Task details:
Using the records below, find every line that includes "computer" and copy it.

Extracted information:
++++++++++++++++++++

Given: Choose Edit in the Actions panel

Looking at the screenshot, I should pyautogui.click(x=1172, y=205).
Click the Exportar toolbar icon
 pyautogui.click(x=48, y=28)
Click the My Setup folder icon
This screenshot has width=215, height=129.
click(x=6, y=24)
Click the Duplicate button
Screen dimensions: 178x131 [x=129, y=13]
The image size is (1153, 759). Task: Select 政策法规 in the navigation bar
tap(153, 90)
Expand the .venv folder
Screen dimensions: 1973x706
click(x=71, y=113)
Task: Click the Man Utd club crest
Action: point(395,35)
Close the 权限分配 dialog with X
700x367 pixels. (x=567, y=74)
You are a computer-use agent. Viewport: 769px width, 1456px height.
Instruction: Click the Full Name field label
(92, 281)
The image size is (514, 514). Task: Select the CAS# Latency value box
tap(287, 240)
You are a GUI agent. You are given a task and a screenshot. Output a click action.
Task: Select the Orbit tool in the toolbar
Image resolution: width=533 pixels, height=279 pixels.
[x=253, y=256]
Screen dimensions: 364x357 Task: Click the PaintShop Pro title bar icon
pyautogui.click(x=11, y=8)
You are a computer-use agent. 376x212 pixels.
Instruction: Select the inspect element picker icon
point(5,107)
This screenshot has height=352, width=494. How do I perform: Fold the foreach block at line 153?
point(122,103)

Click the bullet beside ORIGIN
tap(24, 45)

++++++++++++++++++++

Result for this exercise:
You are a computer-use agent. Viewport: 769px width, 1456px height.
You are a computer-use agent. 376x212 pixels.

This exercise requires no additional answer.